As usual, this EuBIC-MS developers meeting was a success. We made a lot of progress in all the workshops that were proposed, and the atmosphere was really nice. We took all our meals together, and the monastery was a great place to work, discuss and exchange, sometimes debate, start new collaborations or chill. Such events strengthen the community, and I thank the FPS for helping me to participate.

 

References

Dai, C., Füllgrabe, A., Pfeuffer, J. et al. A proteomics sample metadata representation for multiomics integration and big data analysis.
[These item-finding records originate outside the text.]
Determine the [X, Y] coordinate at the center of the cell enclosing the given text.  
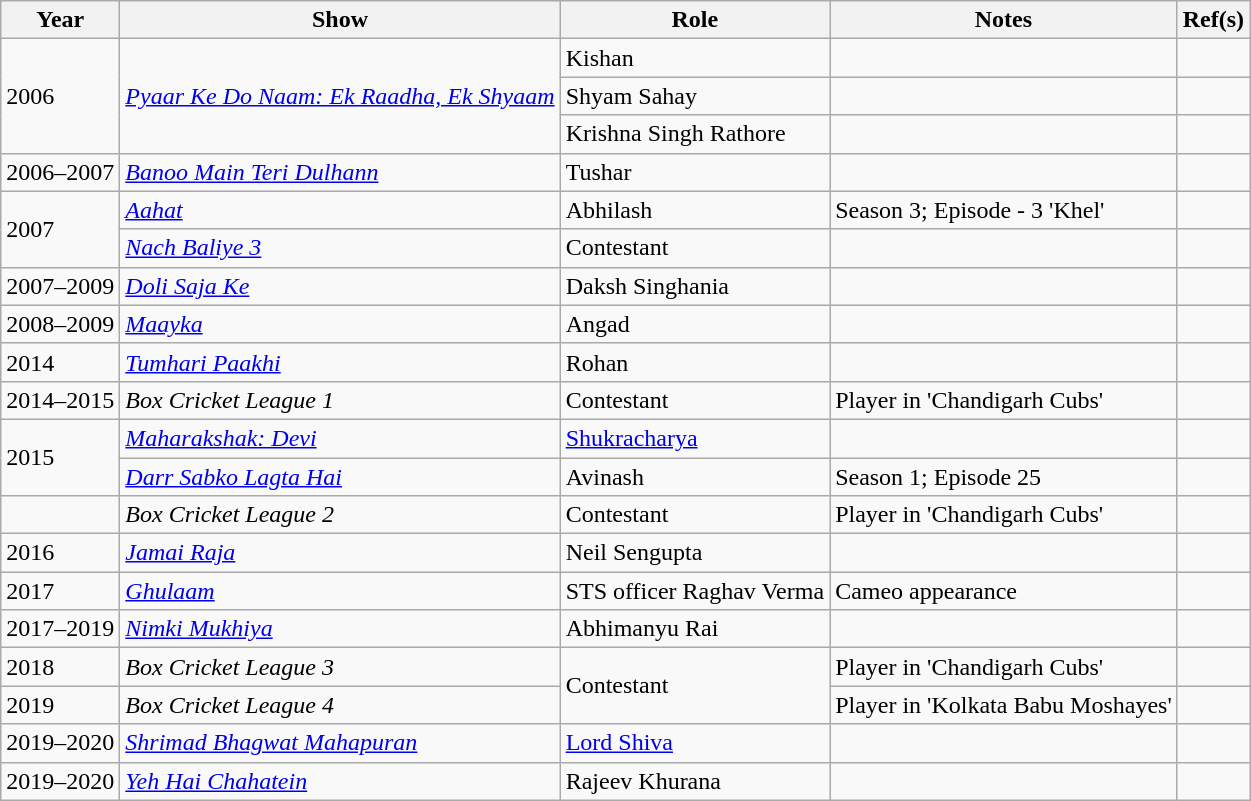
2016 [60, 553]
Rajeev Khurana [694, 781]
STS officer Raghav Verma [694, 591]
Maayka [340, 324]
Ghulaam [340, 591]
Maharakshak: Devi [340, 438]
Box Cricket League 1 [340, 400]
Abhimanyu Rai [694, 629]
Shrimad Bhagwat Mahapuran [340, 743]
Season 1; Episode 25 [1004, 477]
Player in 'Kolkata Babu Moshayes' [1004, 705]
Lord Shiva [694, 743]
Year [60, 20]
2017–2019 [60, 629]
Tumhari Paakhi [340, 362]
2007 [60, 229]
Darr Sabko Lagta Hai [340, 477]
Notes [1004, 20]
Banoo Main Teri Dulhann [340, 172]
Aahat [340, 210]
Show [340, 20]
Box Cricket League 3 [340, 667]
Box Cricket League 4 [340, 705]
2017 [60, 591]
2006 [60, 96]
2007–2009 [60, 286]
2014–2015 [60, 400]
Nimki Mukhiya [340, 629]
Box Cricket League 2 [340, 515]
Pyaar Ke Do Naam: Ek Raadha, Ek Shyaam [340, 96]
2014 [60, 362]
Jamai Raja [340, 553]
Tushar [694, 172]
Avinash [694, 477]
2018 [60, 667]
Ref(s) [1213, 20]
2019 [60, 705]
Rohan [694, 362]
Nach Baliye 3 [340, 248]
Kishan [694, 58]
Shyam Sahay [694, 96]
2006–2007 [60, 172]
Krishna Singh Rathore [694, 134]
Daksh Singhania [694, 286]
Yeh Hai Chahatein [340, 781]
Doli Saja Ke [340, 286]
Role [694, 20]
2015 [60, 457]
Neil Sengupta [694, 553]
Abhilash [694, 210]
Shukracharya [694, 438]
2008–2009 [60, 324]
Angad [694, 324]
Cameo appearance [1004, 591]
Season 3; Episode - 3 'Khel' [1004, 210]
From the cell containing the given text, extract its center point as (X, Y) coordinate. 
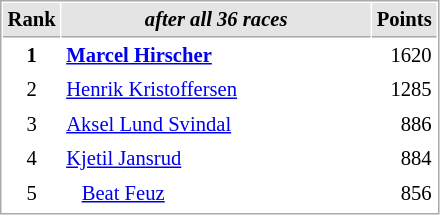
4 (32, 158)
3 (32, 124)
886 (404, 124)
856 (404, 194)
1 (32, 56)
Aksel Lund Svindal (216, 124)
884 (404, 158)
Points (404, 20)
Kjetil Jansrud (216, 158)
after all 36 races (216, 20)
Henrik Kristoffersen (216, 90)
Beat Feuz (216, 194)
1285 (404, 90)
2 (32, 90)
Marcel Hirscher (216, 56)
5 (32, 194)
1620 (404, 56)
Rank (32, 20)
Capture the cell that displays the provided text and extract its [X, Y] central coordinate. 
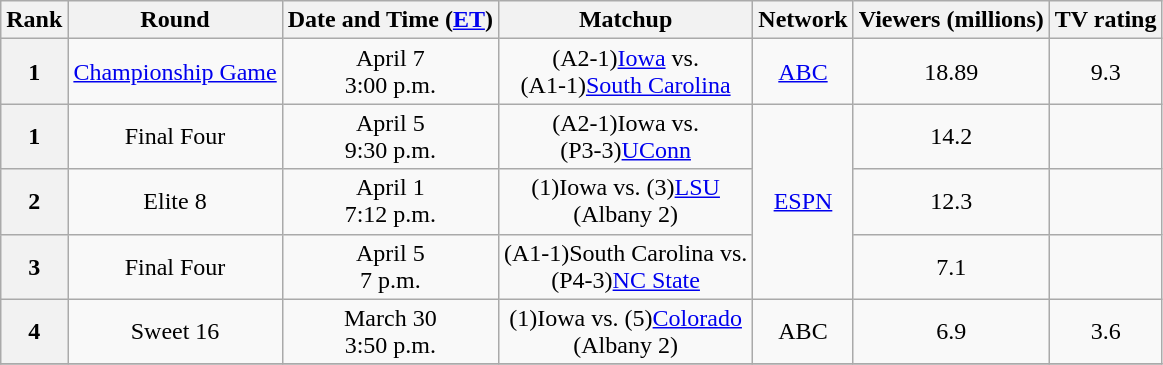
(A2-1)Iowa vs. (P3-3)UConn [625, 136]
9.3 [1106, 72]
(A2-1)Iowa vs. (A1-1)South Carolina [625, 72]
April 57 p.m. [390, 266]
Rank [34, 20]
4 [34, 332]
Elite 8 [175, 202]
3.6 [1106, 332]
Network [803, 20]
TV rating [1106, 20]
2 [34, 202]
3 [34, 266]
6.9 [951, 332]
March 303:50 p.m. [390, 332]
(A1-1)South Carolina vs. (P4-3)NC State [625, 266]
(1)Iowa vs. (3)LSU(Albany 2) [625, 202]
12.3 [951, 202]
18.89 [951, 72]
14.2 [951, 136]
Sweet 16 [175, 332]
ESPN [803, 202]
April 59:30 p.m. [390, 136]
7.1 [951, 266]
Matchup [625, 20]
April 17:12 p.m. [390, 202]
Championship Game [175, 72]
Round [175, 20]
Date and Time (ET) [390, 20]
April 73:00 p.m. [390, 72]
Viewers (millions) [951, 20]
(1)Iowa vs. (5)Colorado(Albany 2) [625, 332]
For the text-containing cell, return its midpoint in [x, y] coordinate format. 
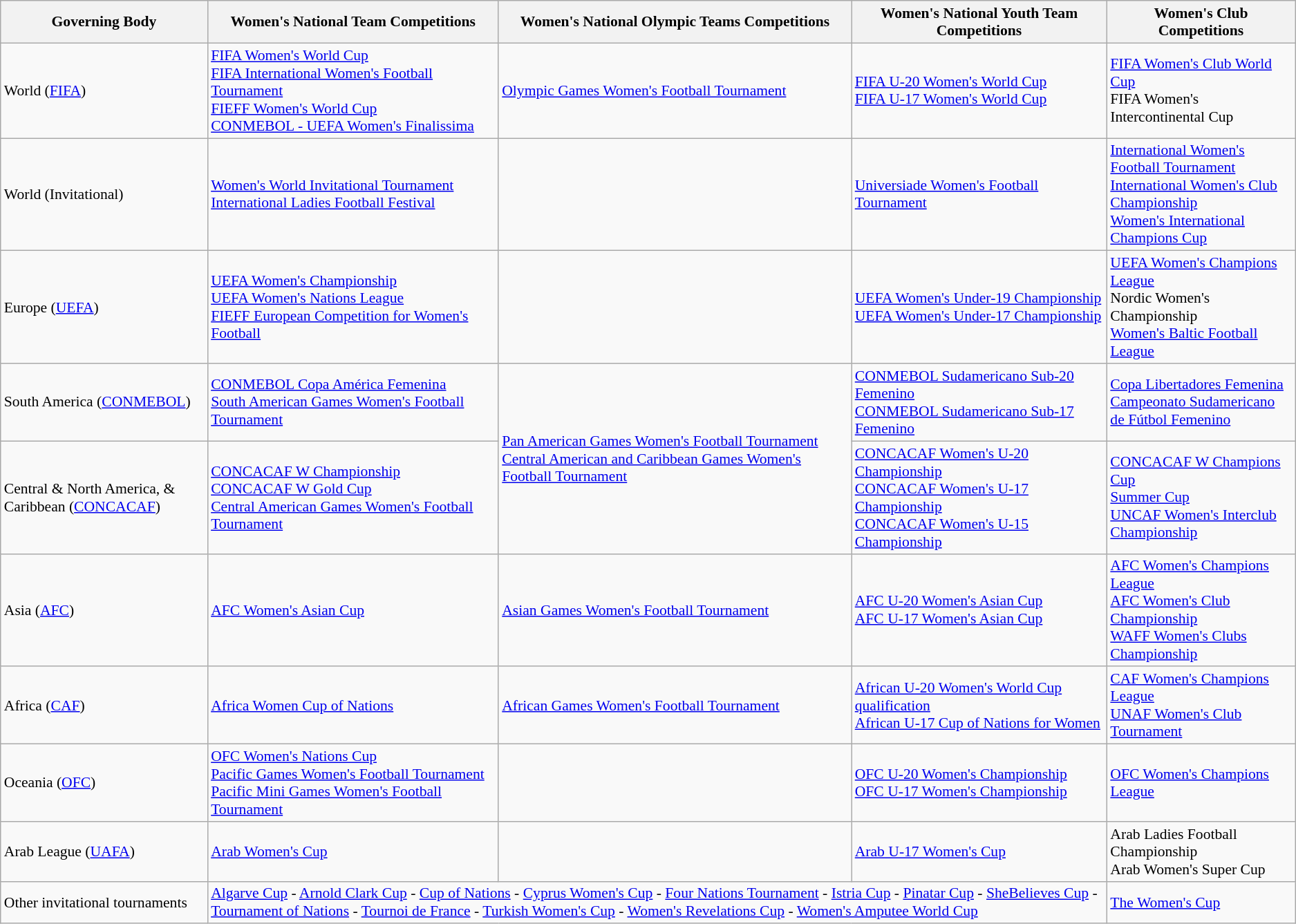
South America (CONMEBOL) [104, 402]
CONMEBOL Copa América FemeninaSouth American Games Women's Football Tournament [353, 402]
Arab U-17 Women's Cup [979, 852]
FIFA Women's World CupFIFA International Women's Football TournamentFIEFF Women's World CupCONMEBOL - UEFA Women's Finalissima [353, 91]
Europe (UEFA) [104, 307]
Women's Club Competitions [1201, 22]
FIFA U-20 Women's World CupFIFA U-17 Women's World Cup [979, 91]
CONMEBOL Sudamericano Sub-20 Femenino CONMEBOL Sudamericano Sub-17 Femenino [979, 402]
Universiade Women's Football Tournament [979, 195]
Other invitational tournaments [104, 903]
Central & North America, & Caribbean (CONCACAF) [104, 498]
Asian Games Women's Football Tournament [675, 610]
World (Invitational) [104, 195]
Women's National Youth Team Competitions [979, 22]
CONCACAF Women's U-20 ChampionshipCONCACAF Women's U-17 ChampionshipCONCACAF Women's U-15 Championship [979, 498]
AFC U-20 Women's Asian CupAFC U-17 Women's Asian Cup [979, 610]
CONCACAF W Champions CupSummer CupUNCAF Women's Interclub Championship [1201, 498]
Arab League (UAFA) [104, 852]
UEFA Women's Under-19 ChampionshipUEFA Women's Under-17 Championship [979, 307]
UEFA Women's ChampionshipUEFA Women's Nations LeagueFIEFF European Competition for Women's Football [353, 307]
Oceania (OFC) [104, 783]
UEFA Women's Champions LeagueNordic Women's ChampionshipWomen's Baltic Football League [1201, 307]
Copa Libertadores FemeninaCampeonato Sudamericano de Fútbol Femenino [1201, 402]
OFC Women's Champions League [1201, 783]
OFC U-20 Women's ChampionshipOFC U-17 Women's Championship [979, 783]
CAF Women's Champions LeagueUNAF Women's Club Tournament [1201, 706]
Arab Ladies Football ChampionshipArab Women's Super Cup [1201, 852]
Africa Women Cup of Nations [353, 706]
Africa (CAF) [104, 706]
Pan American Games Women's Football TournamentCentral American and Caribbean Games Women's Football Tournament [675, 459]
Women's National Olympic Teams Competitions [675, 22]
AFC Women's Asian Cup [353, 610]
African U-20 Women's World Cup qualificationAfrican U-17 Cup of Nations for Women [979, 706]
Women's World Invitational TournamentInternational Ladies Football Festival [353, 195]
The Women's Cup [1201, 903]
FIFA Women's Club World CupFIFA Women's Intercontinental Cup [1201, 91]
AFC Women's Champions LeagueAFC Women's Club ChampionshipWAFF Women's Clubs Championship [1201, 610]
CONCACAF W ChampionshipCONCACAF W Gold CupCentral American Games Women's Football Tournament [353, 498]
Asia (AFC) [104, 610]
Women's National Team Competitions [353, 22]
African Games Women's Football Tournament [675, 706]
International Women's Football TournamentInternational Women's Club ChampionshipWomen's International Champions Cup [1201, 195]
Governing Body [104, 22]
OFC Women's Nations CupPacific Games Women's Football TournamentPacific Mini Games Women's Football Tournament [353, 783]
World (FIFA) [104, 91]
Olympic Games Women's Football Tournament [675, 91]
Arab Women's Cup [353, 852]
Return the [X, Y] coordinate for the center point of the cell that contains the specified text.  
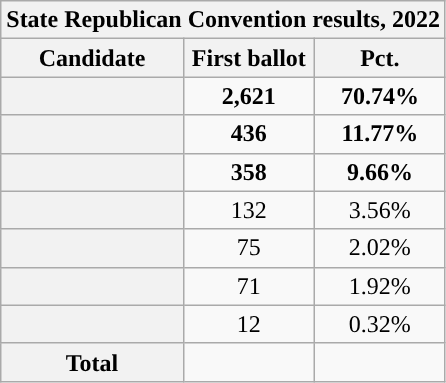
Total [92, 362]
2,621 [248, 96]
Pct. [380, 58]
State Republican Convention results, 2022 [224, 20]
0.32% [380, 324]
9.66% [380, 172]
71 [248, 286]
436 [248, 134]
75 [248, 248]
2.02% [380, 248]
1.92% [380, 286]
12 [248, 324]
Candidate [92, 58]
132 [248, 210]
11.77% [380, 134]
First ballot [248, 58]
358 [248, 172]
3.56% [380, 210]
70.74% [380, 96]
Extract the (X, Y) coordinate from the center of the cell holding the provided text.  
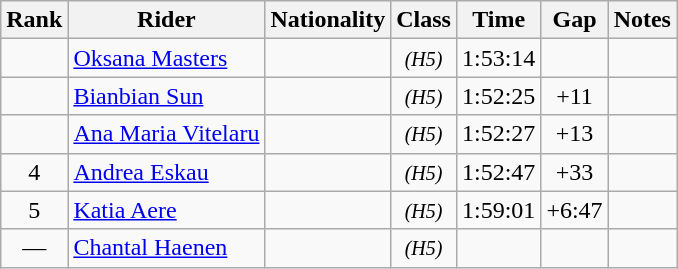
Bianbian Sun (166, 96)
Class (424, 20)
+11 (574, 96)
— (34, 248)
Chantal Haenen (166, 248)
1:53:14 (498, 58)
1:52:27 (498, 134)
Andrea Eskau (166, 172)
Time (498, 20)
Notes (642, 20)
Gap (574, 20)
1:52:25 (498, 96)
1:52:47 (498, 172)
+33 (574, 172)
+13 (574, 134)
Rank (34, 20)
1:59:01 (498, 210)
4 (34, 172)
Oksana Masters (166, 58)
Katia Aere (166, 210)
Nationality (328, 20)
Ana Maria Vitelaru (166, 134)
+6:47 (574, 210)
Rider (166, 20)
5 (34, 210)
Pinpoint the cell where the given text exists, returning its [x, y] midpoint coordinate. 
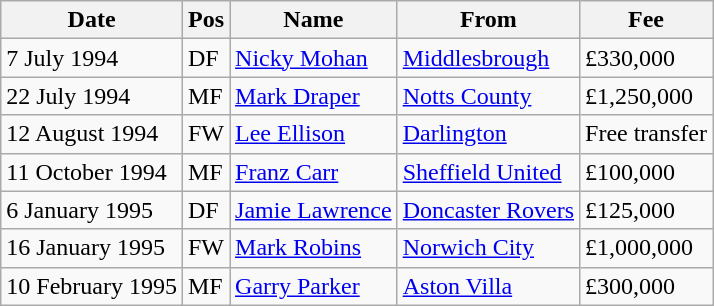
16 January 1995 [92, 248]
11 October 1994 [92, 172]
Darlington [488, 134]
Doncaster Rovers [488, 210]
Mark Robins [314, 248]
Name [314, 20]
6 January 1995 [92, 210]
£125,000 [646, 210]
From [488, 20]
10 February 1995 [92, 286]
7 July 1994 [92, 58]
22 July 1994 [92, 96]
Nicky Mohan [314, 58]
Lee Ellison [314, 134]
Pos [206, 20]
Jamie Lawrence [314, 210]
Notts County [488, 96]
£1,250,000 [646, 96]
Norwich City [488, 248]
Garry Parker [314, 286]
Date [92, 20]
Mark Draper [314, 96]
12 August 1994 [92, 134]
Franz Carr [314, 172]
£1,000,000 [646, 248]
Middlesbrough [488, 58]
Free transfer [646, 134]
£300,000 [646, 286]
Aston Villa [488, 286]
£100,000 [646, 172]
£330,000 [646, 58]
Fee [646, 20]
Sheffield United [488, 172]
Return the (x, y) coordinate for the center point of the cell that contains the specified text.  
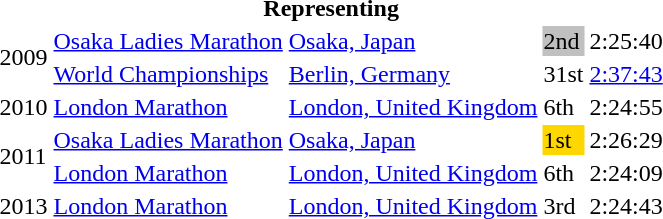
2nd (564, 41)
31st (564, 74)
World Championships (168, 74)
1st (564, 140)
Berlin, Germany (413, 74)
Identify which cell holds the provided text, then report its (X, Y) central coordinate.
Nat Commun 12, 5854 (2021). https://doi.org/10.1038/s41467-021-26111-3

Sinitcyn, P., Richards, A.L., Weatheritt, R.J. et al. Global detection of human variants and isoforms by deep proteome sequencing. Nat Biotechnol 41, 1776–1786 (2023). https://doi.org/10.1038/s41587-023-01714-x

von Mering C, Jensen LJ, Snel B, Hooper SD, Krupp M, Foglierini M, Jouffre N, Huynen MA, Bork P. STRING: known and predicted protein-protein associations, integrated and transferred across organisms. Nucleic Acids Res. 2005 Jan 1;33(Database issue):D433-7. doi: 10.1093/nar/gki005. PMID: 15608232; PMCID: PMC539959.

Schessner, J.P., Albrecht, V., Davies, A.K. et al. Deep and fast label-free Dynamic Organellar Mapping. Nat Commun 14, 5252 (2023). https://doi.org/10.1038/s41467-023-41000-7

Szklarczyk D, Nastou K, Koutrouli M, Kirsch R, Mehryary F, Hachilif R, Hu D, Peluso ME, Huang Q, Fang T, Doncheva NT, Pyysalo S, Bork P, Jensen LJ, von Mering C. The STRING database in 2025: protein networks with directionality of regulation. Nucleic Acids Res. 2025 Jan 6;53(D1):D730-D737. doi: 10.1093/nar/gkae1113. PMID: 39558183; PMCID: PMC11701646.